For the entries that follow, tally the lines holding the string "SLOT". Give the total and nothing else.

++++++

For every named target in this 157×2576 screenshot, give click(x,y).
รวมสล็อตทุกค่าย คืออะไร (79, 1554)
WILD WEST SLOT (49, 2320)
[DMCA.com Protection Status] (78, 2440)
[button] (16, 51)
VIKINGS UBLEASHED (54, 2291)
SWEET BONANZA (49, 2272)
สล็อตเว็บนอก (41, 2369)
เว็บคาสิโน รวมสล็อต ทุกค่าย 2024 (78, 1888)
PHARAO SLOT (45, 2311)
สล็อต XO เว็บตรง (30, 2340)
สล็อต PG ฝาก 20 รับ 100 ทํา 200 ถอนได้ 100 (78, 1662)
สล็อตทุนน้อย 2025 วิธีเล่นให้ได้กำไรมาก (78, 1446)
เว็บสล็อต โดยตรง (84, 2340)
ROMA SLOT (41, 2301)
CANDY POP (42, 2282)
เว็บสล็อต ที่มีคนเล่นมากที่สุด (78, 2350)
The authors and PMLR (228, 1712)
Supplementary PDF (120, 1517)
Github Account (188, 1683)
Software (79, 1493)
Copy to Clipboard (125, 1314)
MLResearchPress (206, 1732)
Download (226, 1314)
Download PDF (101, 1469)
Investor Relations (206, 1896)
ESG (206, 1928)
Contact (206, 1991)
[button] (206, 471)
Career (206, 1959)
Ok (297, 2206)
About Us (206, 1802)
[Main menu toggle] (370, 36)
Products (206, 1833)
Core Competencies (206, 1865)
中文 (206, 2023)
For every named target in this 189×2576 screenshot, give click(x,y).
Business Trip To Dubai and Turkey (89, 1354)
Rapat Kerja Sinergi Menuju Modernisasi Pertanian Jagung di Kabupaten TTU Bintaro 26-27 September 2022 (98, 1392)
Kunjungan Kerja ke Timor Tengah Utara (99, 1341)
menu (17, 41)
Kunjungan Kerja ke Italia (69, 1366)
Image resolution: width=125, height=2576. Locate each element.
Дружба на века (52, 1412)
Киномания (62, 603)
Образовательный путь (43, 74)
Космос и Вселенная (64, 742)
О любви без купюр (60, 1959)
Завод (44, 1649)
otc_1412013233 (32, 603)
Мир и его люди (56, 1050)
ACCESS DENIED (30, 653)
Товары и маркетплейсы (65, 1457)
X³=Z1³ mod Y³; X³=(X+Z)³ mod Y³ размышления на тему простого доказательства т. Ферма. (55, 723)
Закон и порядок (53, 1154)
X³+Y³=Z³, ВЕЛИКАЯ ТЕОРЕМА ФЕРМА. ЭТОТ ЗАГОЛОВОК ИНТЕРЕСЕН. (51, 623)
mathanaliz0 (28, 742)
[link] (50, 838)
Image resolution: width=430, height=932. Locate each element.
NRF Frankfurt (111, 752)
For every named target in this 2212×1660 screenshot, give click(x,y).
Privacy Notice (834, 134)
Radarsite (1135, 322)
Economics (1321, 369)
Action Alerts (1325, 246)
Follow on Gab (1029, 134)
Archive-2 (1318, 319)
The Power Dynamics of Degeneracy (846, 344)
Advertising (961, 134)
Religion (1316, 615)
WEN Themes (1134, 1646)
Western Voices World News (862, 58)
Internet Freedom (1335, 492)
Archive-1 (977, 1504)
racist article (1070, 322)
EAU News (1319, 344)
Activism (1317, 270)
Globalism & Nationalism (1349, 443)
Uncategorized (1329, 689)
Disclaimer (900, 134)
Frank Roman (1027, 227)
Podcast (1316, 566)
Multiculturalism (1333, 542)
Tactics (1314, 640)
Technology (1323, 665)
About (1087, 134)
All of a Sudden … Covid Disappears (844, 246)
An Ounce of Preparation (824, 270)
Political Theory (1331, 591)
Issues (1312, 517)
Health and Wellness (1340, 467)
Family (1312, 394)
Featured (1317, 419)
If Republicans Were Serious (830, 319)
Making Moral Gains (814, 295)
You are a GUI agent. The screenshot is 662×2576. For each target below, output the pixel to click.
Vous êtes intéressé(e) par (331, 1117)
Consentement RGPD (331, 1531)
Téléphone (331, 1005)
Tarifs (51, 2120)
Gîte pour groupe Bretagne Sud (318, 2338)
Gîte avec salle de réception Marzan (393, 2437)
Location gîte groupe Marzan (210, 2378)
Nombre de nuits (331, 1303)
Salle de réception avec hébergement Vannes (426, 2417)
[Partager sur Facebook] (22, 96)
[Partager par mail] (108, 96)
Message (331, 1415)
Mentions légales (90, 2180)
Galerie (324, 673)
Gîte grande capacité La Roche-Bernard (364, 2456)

++++++

Written answer:
3